Imagine how tiring that is—knowing they’re wrong, but knowing that human nature makes them wrong, that there’s nothing you can do about it but sit and watch the human comedy pass by on the TV screen or the newspaper—people suffering, the world being squeezed dry, and bullying becoming a badge of leadership. At sixty, let me tell you—I’m tired. Freedom is a wonderful thing for someone like me—but it is also an irresistible temptation to people who wish to use their personal freedom to impose their will on others—paradoxical, but a natural consequence of personal freedom. All it requires is willful ignorance of, among other things, the whole point of freedom—to live and let live. The only people who seem to appreciate America are the immigrants—they know what it’s like to live without freedom.

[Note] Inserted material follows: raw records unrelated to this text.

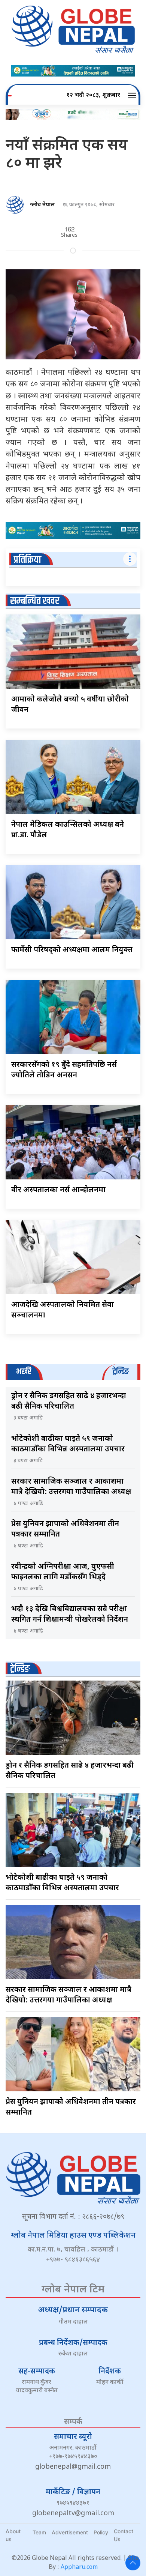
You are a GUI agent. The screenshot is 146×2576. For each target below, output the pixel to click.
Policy (101, 2532)
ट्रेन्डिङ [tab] (121, 1371)
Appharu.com (79, 2567)
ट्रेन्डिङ (20, 1669)
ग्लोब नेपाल (42, 205)
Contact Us (123, 2535)
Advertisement (70, 2532)
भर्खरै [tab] (23, 1371)
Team (39, 2532)
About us (13, 2535)
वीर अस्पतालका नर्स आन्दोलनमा (58, 1190)
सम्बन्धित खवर (34, 601)
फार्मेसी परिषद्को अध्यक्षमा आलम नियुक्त (72, 950)
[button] (133, 96)
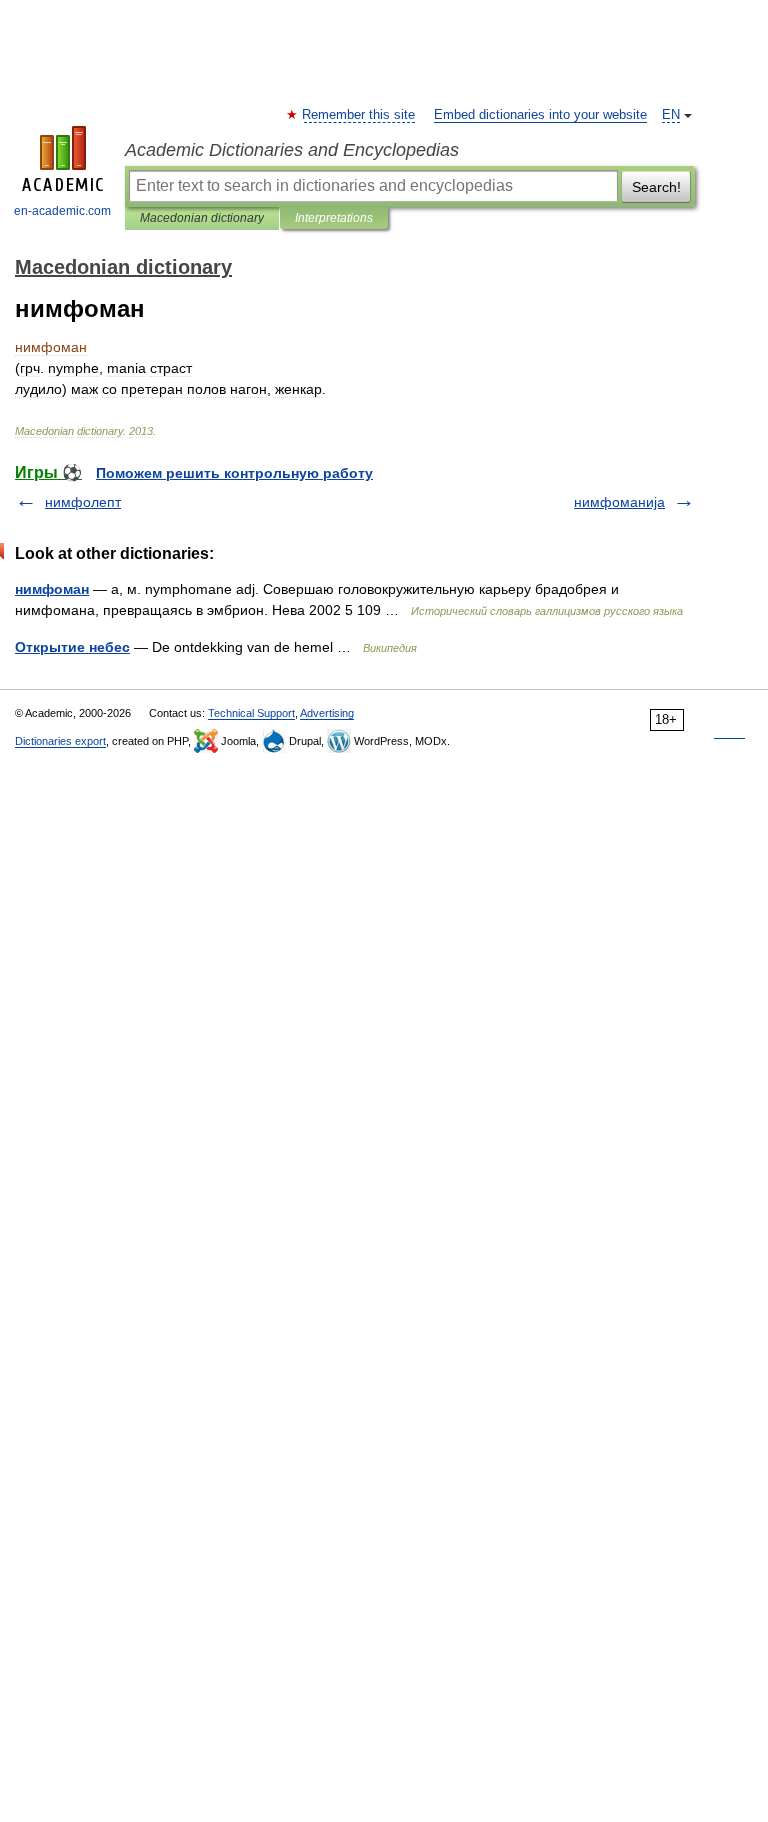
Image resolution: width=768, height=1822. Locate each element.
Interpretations (334, 218)
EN (671, 115)
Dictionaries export (60, 741)
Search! (656, 187)
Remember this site (359, 115)
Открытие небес (72, 647)
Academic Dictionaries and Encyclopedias (292, 150)
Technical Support (251, 713)
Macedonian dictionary (202, 218)
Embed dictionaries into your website (540, 115)
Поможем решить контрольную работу (234, 473)
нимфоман (52, 589)
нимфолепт (83, 502)
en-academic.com (62, 211)
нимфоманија (619, 502)
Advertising (327, 713)
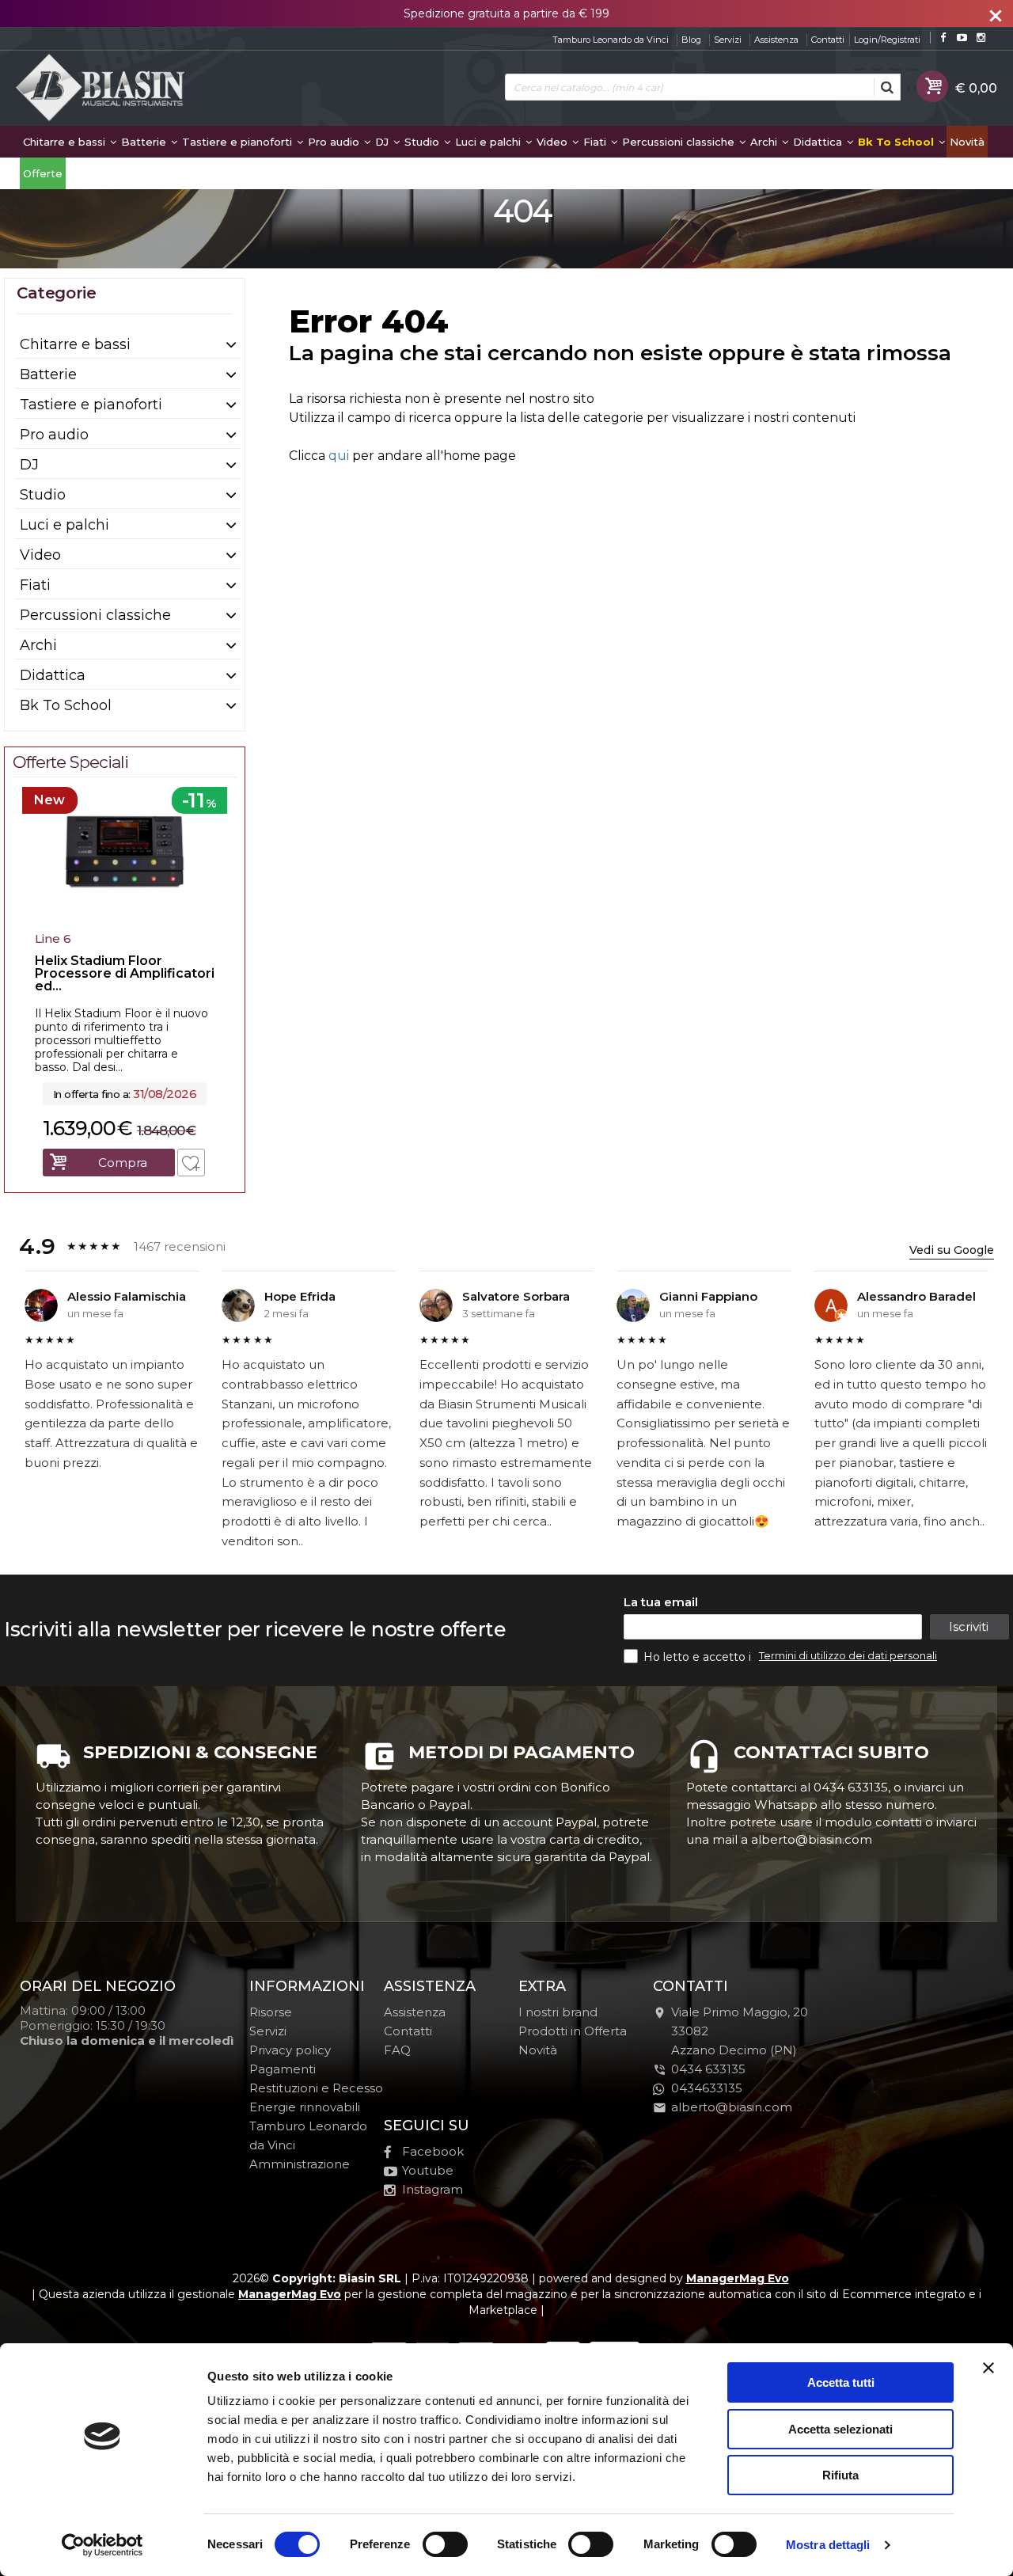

These assholes make me very tired too. Too many non thinking people that believe everyone should believe as they do. They are screaming that the Pope should mind his own business but yet they vote according to their religious beliefs. They believe with all their heart that they have a right to tell me what I can and can not do with my body, for goodness sake they are cheering on a bigot. I guess the fact that they are doing that alone says a lot, a lot about individual humans.